Pls explain jitter in I2S and its impact on DAC

Hi,

Firstly from where does jitter come? The I2S hardware in any DSP is (derived) divided by the main system crystal, while reading allo kali reclocker, they claim the source of jitter is system crystal. I beg to differ, the crystal clock is already divided to generate I2S which essentially means several crystal clock pulses (allegedly jittery) are consumed to produce a single I2S clock, the jitter is well absorbed by these several clocks, if I2S were to really be affected by the main crystal jitter then only the main clock's last pulse jitter will reflect in I2S which isn't really much. Is the entire Kali reclocker a gimmick?

Kali reclocker is paired with Piano DAC 2.1 which uses PCM5142 which has a better jitter control than HiFiberry DAC8x. Does it mean that the former is far superior due to its own jitter better control and the alleged improvement from kali reclocker?

1747548336869.png


Thanks and Regards,
WonderfulAudio
 
Firstly from where does jitter come?
It comes from very basic physics. Its a type of noise, but noise in the durationi analog time intervals rather than noise in amplitude.
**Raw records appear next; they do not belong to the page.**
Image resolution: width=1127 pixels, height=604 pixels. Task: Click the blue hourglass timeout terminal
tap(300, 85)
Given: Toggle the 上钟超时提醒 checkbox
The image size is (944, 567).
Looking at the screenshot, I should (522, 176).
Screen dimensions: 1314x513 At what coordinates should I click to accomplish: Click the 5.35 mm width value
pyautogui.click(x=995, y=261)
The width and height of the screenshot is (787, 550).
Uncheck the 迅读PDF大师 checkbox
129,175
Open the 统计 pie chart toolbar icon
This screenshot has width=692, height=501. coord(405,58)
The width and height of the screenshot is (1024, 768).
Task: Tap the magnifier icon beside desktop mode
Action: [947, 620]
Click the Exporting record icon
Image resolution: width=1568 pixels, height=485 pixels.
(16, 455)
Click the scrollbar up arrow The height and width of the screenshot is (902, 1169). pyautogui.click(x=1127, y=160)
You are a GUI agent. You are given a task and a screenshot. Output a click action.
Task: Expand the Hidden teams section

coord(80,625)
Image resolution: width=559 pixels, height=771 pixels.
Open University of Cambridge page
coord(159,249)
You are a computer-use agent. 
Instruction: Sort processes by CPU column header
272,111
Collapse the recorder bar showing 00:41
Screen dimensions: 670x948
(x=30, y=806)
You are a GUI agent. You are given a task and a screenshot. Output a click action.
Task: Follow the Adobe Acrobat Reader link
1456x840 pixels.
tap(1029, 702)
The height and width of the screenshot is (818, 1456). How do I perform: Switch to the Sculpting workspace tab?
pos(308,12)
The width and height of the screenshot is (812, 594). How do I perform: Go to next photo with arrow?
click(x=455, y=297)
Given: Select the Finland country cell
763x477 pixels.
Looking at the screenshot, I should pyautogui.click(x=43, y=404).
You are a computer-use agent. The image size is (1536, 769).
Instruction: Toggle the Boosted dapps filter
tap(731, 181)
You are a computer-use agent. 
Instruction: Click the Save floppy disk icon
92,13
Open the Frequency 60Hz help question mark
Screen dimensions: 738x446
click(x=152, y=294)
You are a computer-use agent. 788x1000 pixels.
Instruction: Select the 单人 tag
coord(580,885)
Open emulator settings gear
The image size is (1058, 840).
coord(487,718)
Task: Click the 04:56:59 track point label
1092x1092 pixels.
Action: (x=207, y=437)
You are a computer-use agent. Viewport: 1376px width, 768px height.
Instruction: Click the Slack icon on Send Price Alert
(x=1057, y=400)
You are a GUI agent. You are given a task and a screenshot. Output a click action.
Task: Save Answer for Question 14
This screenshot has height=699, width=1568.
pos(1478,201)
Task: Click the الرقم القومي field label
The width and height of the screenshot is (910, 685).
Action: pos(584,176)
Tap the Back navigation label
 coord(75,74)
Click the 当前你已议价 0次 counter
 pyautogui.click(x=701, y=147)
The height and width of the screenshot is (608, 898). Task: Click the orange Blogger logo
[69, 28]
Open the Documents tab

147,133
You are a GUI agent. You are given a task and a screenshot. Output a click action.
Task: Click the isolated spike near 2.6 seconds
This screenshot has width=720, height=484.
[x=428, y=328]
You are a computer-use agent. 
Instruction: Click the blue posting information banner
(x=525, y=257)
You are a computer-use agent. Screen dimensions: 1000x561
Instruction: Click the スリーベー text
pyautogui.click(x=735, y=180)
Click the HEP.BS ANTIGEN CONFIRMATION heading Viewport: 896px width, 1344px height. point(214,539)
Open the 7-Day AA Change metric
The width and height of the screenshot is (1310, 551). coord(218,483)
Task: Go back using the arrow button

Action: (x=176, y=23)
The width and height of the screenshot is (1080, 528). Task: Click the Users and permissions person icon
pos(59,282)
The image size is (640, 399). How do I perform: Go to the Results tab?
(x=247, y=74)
In some cases jitter originates in crystal oscillators used in DACs and or in ADCs. Jitter can then be made worse by various physical processes, such as passage of a clock signal through a dac.

Jitter is the time domain name for errors (noise) in the duration of time intervals (i.e. unwanted variations in time clock accuracy). Time jitter can also be described in the frequency domain where it is referred to as phase noise. Phase noise (PN) is distinguished from amplitude noise (AN). That is to say, they are two different and orthogonal types of noise.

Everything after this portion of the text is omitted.